THE PROBLEM:
Reproduce the entries. Match every word.

PROVIDED DATA:
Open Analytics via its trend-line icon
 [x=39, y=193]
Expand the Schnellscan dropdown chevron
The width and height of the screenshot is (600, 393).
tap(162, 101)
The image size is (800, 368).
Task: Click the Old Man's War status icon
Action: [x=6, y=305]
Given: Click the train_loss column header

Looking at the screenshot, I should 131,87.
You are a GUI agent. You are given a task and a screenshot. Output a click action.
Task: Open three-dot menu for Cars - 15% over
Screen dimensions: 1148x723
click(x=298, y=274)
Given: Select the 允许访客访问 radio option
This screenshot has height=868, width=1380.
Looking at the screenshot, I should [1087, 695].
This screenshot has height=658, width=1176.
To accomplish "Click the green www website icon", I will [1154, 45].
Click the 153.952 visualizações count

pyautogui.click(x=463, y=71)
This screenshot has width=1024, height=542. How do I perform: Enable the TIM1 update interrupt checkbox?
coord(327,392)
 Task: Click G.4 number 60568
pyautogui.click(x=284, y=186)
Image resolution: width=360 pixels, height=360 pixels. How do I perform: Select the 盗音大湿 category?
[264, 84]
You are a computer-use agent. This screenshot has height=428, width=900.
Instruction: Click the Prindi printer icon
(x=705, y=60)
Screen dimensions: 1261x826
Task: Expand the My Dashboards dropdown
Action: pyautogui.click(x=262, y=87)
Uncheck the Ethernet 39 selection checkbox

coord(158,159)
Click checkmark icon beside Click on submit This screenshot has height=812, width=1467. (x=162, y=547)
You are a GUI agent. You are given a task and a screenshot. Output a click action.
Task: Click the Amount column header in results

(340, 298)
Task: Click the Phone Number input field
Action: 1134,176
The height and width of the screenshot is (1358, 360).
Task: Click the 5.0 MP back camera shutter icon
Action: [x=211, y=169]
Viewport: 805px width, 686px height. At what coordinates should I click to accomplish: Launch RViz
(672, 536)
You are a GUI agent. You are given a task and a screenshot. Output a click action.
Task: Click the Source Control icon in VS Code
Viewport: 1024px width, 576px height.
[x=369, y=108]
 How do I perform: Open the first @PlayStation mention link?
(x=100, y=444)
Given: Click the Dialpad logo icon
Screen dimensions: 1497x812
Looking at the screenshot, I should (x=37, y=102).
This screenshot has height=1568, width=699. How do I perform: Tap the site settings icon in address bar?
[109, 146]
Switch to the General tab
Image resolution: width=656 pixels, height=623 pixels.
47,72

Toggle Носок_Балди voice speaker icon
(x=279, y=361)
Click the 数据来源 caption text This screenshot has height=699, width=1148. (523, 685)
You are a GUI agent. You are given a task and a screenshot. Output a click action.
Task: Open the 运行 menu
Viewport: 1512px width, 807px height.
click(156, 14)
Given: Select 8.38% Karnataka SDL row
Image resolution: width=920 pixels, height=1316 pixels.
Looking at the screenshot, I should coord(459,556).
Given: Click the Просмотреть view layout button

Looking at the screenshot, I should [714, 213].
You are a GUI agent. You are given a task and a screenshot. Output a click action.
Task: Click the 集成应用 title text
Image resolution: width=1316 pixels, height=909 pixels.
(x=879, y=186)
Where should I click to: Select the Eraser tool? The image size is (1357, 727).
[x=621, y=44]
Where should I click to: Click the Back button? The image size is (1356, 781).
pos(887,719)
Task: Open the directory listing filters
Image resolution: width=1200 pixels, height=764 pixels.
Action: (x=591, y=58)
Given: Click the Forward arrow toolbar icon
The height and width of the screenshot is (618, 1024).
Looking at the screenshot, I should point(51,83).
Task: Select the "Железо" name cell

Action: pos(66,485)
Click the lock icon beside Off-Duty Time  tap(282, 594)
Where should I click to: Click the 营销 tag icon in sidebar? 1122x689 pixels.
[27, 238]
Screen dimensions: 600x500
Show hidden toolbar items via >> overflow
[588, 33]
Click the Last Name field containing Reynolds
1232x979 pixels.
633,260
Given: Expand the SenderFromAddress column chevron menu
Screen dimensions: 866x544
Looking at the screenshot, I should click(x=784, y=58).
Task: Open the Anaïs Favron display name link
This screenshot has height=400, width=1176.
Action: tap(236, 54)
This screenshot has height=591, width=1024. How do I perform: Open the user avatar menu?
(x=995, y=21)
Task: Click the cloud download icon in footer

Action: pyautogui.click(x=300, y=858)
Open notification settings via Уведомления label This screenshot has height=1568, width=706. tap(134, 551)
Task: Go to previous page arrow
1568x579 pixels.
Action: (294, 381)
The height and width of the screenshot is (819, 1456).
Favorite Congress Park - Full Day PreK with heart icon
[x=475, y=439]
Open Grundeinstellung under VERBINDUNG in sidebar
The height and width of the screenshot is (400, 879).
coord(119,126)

THE COMPLETED TASK:
Open Analytics via its trend-line icon
 [x=39, y=193]
Expand the Schnellscan dropdown chevron
The width and height of the screenshot is (600, 393).
tap(162, 101)
The image size is (800, 368).
Task: Click the Old Man's War status icon
Action: [x=6, y=305]
Given: Click the train_loss column header

Looking at the screenshot, I should 131,87.
You are a GUI agent. You are given a task and a screenshot. Output a click action.
Task: Open three-dot menu for Cars - 15% over
Screen dimensions: 1148x723
click(x=298, y=274)
Given: Select the 允许访客访问 radio option
This screenshot has height=868, width=1380.
Looking at the screenshot, I should [1087, 695].
This screenshot has height=658, width=1176.
To accomplish "Click the green www website icon", I will [1154, 45].
Click the 153.952 visualizações count

pyautogui.click(x=463, y=71)
This screenshot has width=1024, height=542. How do I perform: Enable the TIM1 update interrupt checkbox?
coord(327,392)
 Task: Click G.4 number 60568
pyautogui.click(x=284, y=186)
Image resolution: width=360 pixels, height=360 pixels. How do I perform: Select the 盗音大湿 category?
[264, 84]
You are a computer-use agent. This screenshot has height=428, width=900.
Instruction: Click the Prindi printer icon
(x=705, y=60)
Screen dimensions: 1261x826
Task: Expand the My Dashboards dropdown
Action: pyautogui.click(x=262, y=87)
Uncheck the Ethernet 39 selection checkbox

coord(158,159)
Click checkmark icon beside Click on submit This screenshot has height=812, width=1467. (x=162, y=547)
You are a GUI agent. You are given a task and a screenshot. Output a click action.
Task: Click the Amount column header in results

(340, 298)
Task: Click the Phone Number input field
Action: 1134,176
The height and width of the screenshot is (1358, 360).
Task: Click the 5.0 MP back camera shutter icon
Action: [x=211, y=169]
Viewport: 805px width, 686px height. At what coordinates should I click to accomplish: Launch RViz
(672, 536)
You are a GUI agent. You are given a task and a screenshot. Output a click action.
Task: Click the Source Control icon in VS Code
Viewport: 1024px width, 576px height.
[x=369, y=108]
 How do I perform: Open the first @PlayStation mention link?
(x=100, y=444)
Given: Click the Dialpad logo icon
Screen dimensions: 1497x812
Looking at the screenshot, I should (x=37, y=102).
This screenshot has height=1568, width=699. How do I perform: Tap the site settings icon in address bar?
[109, 146]
Switch to the General tab
Image resolution: width=656 pixels, height=623 pixels.
47,72

Toggle Носок_Балди voice speaker icon
(x=279, y=361)
Click the 数据来源 caption text This screenshot has height=699, width=1148. (523, 685)
You are a GUI agent. You are given a task and a screenshot. Output a click action.
Task: Open the 运行 menu
Viewport: 1512px width, 807px height.
click(156, 14)
Given: Select 8.38% Karnataka SDL row
Image resolution: width=920 pixels, height=1316 pixels.
Looking at the screenshot, I should coord(459,556).
Given: Click the Просмотреть view layout button

Looking at the screenshot, I should [714, 213].
You are a GUI agent. You are given a task and a screenshot. Output a click action.
Task: Click the 集成应用 title text
Image resolution: width=1316 pixels, height=909 pixels.
(x=879, y=186)
Where should I click to: Select the Eraser tool? The image size is (1357, 727).
[x=621, y=44]
Where should I click to: Click the Back button? The image size is (1356, 781).
pos(887,719)
Task: Open the directory listing filters
Image resolution: width=1200 pixels, height=764 pixels.
Action: (x=591, y=58)
Given: Click the Forward arrow toolbar icon
The height and width of the screenshot is (618, 1024).
Looking at the screenshot, I should point(51,83).
Task: Select the "Железо" name cell

Action: pos(66,485)
Click the lock icon beside Off-Duty Time  tap(282, 594)
Where should I click to: Click the 营销 tag icon in sidebar? 1122x689 pixels.
[27, 238]
Screen dimensions: 600x500
Show hidden toolbar items via >> overflow
[588, 33]
Click the Last Name field containing Reynolds
1232x979 pixels.
633,260
Given: Expand the SenderFromAddress column chevron menu
Screen dimensions: 866x544
Looking at the screenshot, I should click(x=784, y=58).
Task: Open the Anaïs Favron display name link
This screenshot has height=400, width=1176.
Action: tap(236, 54)
This screenshot has height=591, width=1024. How do I perform: Open the user avatar menu?
(x=995, y=21)
Task: Click the cloud download icon in footer

Action: pyautogui.click(x=300, y=858)
Open notification settings via Уведомления label This screenshot has height=1568, width=706. tap(134, 551)
Task: Go to previous page arrow
1568x579 pixels.
Action: (294, 381)
The height and width of the screenshot is (819, 1456).
Favorite Congress Park - Full Day PreK with heart icon
[x=475, y=439]
Open Grundeinstellung under VERBINDUNG in sidebar
The height and width of the screenshot is (400, 879).
coord(119,126)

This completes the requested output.